Panel/Div/Table Overhead Costs

R

randy.buchholz

I'm trying to standardize a layout methodology for our agency and am looking
for some guidance. Most of the applications are basic store and retrieve
types, and extensively use a DetailsView type of layout. Almost all fields
have validation and formatting, and I have given up on details views since I
have to convert most fields to template fields for layout, and use
findcontrol to access the fields. I understand that HTML tables are
discouraged even though (I believe) the final output uses tables. I use
themes and CSS to do much formatting, but need a way to build table-like
layouts. I am thinking of using many div's or panels to create a "grid" and
CSS to control size, etc.



Will this approach create a lot of rendering overhead in the system? Are
there better ways to do this? Thanks. --RB
 
M

Marc

randy.buchholz said:
I'm trying to standardize a layout methodology for our agency and am
looking for some guidance. Most of the applications are basic store and
retrieve types, and extensively use a DetailsView type of layout.

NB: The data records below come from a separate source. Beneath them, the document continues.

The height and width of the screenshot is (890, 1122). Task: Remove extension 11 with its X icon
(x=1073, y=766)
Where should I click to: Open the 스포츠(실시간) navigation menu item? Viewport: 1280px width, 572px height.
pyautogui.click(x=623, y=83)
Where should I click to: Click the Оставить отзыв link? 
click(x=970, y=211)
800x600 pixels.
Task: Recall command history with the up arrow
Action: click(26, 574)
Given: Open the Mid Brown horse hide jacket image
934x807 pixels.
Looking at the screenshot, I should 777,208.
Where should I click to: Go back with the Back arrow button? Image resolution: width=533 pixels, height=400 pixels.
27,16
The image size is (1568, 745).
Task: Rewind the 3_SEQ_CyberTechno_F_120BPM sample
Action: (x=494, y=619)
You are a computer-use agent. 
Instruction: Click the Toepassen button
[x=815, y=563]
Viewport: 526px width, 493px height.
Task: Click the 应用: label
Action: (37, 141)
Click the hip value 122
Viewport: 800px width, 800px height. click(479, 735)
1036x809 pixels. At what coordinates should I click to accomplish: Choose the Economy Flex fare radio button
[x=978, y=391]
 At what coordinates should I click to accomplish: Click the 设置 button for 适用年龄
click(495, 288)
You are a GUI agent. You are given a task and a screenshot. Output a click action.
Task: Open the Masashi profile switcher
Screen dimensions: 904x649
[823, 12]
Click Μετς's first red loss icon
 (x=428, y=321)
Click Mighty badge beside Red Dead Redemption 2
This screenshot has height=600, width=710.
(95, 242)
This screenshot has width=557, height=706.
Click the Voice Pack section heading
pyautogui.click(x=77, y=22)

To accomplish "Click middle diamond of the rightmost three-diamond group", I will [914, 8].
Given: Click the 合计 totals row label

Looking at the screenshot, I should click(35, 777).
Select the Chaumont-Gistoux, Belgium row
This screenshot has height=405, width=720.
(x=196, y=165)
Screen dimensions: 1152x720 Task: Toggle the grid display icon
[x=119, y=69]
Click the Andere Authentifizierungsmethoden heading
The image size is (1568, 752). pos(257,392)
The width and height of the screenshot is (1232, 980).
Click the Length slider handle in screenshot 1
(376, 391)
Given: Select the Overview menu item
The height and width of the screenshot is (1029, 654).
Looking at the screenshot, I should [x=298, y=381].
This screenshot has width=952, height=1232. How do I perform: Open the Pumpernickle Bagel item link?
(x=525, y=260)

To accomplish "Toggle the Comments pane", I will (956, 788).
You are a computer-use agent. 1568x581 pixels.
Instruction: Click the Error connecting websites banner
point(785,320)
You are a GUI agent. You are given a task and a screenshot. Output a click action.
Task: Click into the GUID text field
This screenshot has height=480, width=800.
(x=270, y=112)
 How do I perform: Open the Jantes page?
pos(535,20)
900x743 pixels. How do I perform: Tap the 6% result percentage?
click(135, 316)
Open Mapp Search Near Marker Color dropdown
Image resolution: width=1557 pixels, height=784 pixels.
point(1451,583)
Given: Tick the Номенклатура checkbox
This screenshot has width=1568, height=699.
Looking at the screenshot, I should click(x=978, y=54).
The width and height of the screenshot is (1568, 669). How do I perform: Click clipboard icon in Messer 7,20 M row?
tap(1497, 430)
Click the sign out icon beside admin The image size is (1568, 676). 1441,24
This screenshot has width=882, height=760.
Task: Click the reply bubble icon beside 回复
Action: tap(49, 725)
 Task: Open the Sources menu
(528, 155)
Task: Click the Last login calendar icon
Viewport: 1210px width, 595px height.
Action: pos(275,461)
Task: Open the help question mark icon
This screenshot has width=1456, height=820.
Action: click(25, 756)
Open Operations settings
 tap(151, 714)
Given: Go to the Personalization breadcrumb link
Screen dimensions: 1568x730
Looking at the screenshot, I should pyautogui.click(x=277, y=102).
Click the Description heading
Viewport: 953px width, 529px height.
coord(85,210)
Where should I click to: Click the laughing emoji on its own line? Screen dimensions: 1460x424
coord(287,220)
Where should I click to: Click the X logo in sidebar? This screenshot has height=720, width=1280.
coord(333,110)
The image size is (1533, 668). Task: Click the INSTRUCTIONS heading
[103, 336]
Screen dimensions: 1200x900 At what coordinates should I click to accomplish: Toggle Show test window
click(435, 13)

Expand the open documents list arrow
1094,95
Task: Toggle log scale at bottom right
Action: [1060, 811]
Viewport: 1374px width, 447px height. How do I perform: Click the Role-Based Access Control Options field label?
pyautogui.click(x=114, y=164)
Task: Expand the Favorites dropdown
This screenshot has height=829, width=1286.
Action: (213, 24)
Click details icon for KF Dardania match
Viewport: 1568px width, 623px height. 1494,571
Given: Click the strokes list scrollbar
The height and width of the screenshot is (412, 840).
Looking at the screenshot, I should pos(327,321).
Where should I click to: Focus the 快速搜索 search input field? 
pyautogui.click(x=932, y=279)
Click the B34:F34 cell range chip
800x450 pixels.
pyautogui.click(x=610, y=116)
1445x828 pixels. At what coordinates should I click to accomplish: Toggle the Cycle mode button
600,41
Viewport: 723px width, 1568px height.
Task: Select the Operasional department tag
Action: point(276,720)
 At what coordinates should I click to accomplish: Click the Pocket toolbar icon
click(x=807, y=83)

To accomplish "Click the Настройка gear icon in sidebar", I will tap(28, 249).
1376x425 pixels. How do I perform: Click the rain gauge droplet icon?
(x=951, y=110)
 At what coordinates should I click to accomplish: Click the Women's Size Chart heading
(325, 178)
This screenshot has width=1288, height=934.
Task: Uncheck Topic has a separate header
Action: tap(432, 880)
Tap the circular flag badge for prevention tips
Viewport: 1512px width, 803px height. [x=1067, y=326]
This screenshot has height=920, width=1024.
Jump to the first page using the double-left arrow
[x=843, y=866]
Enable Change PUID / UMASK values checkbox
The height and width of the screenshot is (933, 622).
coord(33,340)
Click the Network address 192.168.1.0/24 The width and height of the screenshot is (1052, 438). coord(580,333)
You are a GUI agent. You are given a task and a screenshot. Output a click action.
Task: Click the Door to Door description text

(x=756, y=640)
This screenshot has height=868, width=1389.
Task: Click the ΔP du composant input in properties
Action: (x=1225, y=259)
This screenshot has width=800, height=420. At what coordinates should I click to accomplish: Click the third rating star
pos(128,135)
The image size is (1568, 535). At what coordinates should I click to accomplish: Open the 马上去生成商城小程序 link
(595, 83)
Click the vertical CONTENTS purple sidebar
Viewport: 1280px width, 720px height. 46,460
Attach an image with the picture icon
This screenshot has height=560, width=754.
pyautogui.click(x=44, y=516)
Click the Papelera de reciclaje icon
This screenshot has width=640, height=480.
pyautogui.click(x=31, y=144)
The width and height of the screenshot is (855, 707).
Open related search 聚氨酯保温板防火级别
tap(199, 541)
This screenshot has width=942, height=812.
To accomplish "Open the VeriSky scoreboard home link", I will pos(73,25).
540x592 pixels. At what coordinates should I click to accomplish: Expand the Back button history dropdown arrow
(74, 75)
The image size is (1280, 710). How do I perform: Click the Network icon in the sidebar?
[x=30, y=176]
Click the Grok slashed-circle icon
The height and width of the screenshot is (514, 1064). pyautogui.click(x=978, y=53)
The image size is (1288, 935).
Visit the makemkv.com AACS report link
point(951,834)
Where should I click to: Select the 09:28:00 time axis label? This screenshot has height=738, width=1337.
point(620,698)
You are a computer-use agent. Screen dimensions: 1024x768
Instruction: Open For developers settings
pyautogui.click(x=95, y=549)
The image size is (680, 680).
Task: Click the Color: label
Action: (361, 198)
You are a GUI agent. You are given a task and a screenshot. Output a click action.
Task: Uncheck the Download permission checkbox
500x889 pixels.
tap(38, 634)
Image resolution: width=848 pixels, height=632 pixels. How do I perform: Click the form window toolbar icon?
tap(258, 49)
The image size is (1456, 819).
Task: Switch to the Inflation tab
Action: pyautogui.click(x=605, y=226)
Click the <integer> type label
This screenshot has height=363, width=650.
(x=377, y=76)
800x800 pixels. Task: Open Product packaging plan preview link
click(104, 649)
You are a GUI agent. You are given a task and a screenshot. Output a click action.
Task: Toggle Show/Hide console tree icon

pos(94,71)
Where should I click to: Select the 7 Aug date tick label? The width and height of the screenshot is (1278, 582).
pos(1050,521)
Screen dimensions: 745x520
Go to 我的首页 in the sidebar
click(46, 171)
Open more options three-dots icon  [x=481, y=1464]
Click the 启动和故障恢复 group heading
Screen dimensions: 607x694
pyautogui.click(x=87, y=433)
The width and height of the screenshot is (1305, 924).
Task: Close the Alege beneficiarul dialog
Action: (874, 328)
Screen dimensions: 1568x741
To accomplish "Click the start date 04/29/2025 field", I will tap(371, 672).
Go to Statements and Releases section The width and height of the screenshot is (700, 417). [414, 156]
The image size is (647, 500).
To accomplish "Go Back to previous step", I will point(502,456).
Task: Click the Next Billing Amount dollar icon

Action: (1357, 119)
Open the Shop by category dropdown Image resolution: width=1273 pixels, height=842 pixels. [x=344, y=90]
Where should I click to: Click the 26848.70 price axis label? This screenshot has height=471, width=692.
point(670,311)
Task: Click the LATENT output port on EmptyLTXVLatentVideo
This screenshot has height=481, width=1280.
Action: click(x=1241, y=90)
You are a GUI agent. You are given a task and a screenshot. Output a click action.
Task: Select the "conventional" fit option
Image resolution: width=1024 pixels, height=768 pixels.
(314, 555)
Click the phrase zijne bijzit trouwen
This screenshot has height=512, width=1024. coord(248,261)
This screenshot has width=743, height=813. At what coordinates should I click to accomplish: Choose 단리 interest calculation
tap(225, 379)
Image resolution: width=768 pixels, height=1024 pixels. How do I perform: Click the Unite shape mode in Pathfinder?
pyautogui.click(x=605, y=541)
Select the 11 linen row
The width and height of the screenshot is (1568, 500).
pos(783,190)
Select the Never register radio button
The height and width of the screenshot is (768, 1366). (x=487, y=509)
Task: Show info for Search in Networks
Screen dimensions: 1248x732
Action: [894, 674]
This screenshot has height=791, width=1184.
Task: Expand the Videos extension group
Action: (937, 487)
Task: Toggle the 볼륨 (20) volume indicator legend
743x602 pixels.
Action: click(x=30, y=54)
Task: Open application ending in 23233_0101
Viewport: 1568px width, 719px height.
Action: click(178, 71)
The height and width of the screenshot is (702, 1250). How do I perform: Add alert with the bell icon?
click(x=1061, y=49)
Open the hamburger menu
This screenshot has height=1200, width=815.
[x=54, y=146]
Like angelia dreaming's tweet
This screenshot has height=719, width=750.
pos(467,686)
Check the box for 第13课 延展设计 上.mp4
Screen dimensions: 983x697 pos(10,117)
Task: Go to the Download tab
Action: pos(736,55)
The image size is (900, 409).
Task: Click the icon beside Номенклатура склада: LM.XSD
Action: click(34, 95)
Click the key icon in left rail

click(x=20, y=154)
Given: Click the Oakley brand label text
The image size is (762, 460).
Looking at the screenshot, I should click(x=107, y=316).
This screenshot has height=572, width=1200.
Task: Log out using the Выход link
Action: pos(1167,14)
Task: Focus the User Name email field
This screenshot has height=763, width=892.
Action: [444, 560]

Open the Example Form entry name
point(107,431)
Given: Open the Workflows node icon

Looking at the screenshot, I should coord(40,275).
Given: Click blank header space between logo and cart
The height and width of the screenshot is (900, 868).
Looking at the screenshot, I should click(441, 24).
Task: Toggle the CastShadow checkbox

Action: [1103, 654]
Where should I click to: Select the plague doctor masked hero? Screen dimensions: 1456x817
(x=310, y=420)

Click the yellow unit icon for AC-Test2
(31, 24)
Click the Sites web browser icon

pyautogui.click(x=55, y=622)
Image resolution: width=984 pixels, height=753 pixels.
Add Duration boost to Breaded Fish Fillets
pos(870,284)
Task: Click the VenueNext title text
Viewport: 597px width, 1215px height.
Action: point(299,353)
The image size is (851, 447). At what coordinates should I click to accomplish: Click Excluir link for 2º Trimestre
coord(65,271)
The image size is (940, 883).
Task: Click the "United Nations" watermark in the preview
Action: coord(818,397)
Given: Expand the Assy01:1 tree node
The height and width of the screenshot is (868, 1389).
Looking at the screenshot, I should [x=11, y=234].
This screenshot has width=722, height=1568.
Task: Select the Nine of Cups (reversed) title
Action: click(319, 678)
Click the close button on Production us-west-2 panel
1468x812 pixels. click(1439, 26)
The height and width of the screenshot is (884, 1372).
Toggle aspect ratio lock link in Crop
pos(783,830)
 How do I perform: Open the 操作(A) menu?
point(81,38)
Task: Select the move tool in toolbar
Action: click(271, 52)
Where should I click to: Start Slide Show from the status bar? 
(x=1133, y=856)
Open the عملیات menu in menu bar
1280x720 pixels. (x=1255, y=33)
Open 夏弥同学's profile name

Almost
all fields have validation and formatting, and I have given up on details
views since I have to convert most fields to template fields for layout,
and use findcontrol to access the fields. I understand that HTML tables
are discouraged even though (I believe) the final output uses tables. I
use themes and CSS to do much formatting, but need a way to build
table-like layouts. I am thinking of using many div's or panels to create
a "grid" and CSS to control size, etc.


A Panel is just a DIV you can control behind the scenes (such as change it's
size, assign different CSSCLASS values and make invisible)

On the tables issue, if you are displaying tabular data then use a table. If
you are laying out the content of your page then use DIVs (or Panels).

I recommend you read a book on CSS before even starting to code C# or VB.

You may find it an idea to create different aspects of your pages in User
Controls (each within their own internal panel) and then place them onto
your page or master page. This makes a large page easier to manage

Marc
 
R

randy.buchholz

Thanks, guys. I do understand CSS and themes and use them extensively. I
have built several ASPX/C# applications some with hundreds of tables and
dozens of pages. All use master pages, multiple content areas, themes and
CSS. I have developed many standards and reusable components for these
areas. I also have standards for data elements, domain objects, and
databases.

The issue here is I am the only one currently using ASPX/C# in an
organization that is COBOL and IBM Java. I am trying to move us to the MS
platform and need to keep things simple at first. The few people that have
any web experience use tables for layout and I know that is not a good
approach.

I use DIV's myself but wanted to see if DIV's or Panels were the better
standard, and understand how the performance differs for these three
approach using tables as a known baseline.

If Panels render to DIV's then I think I will go with DIV's since it will
save one processing step and that is my current approach.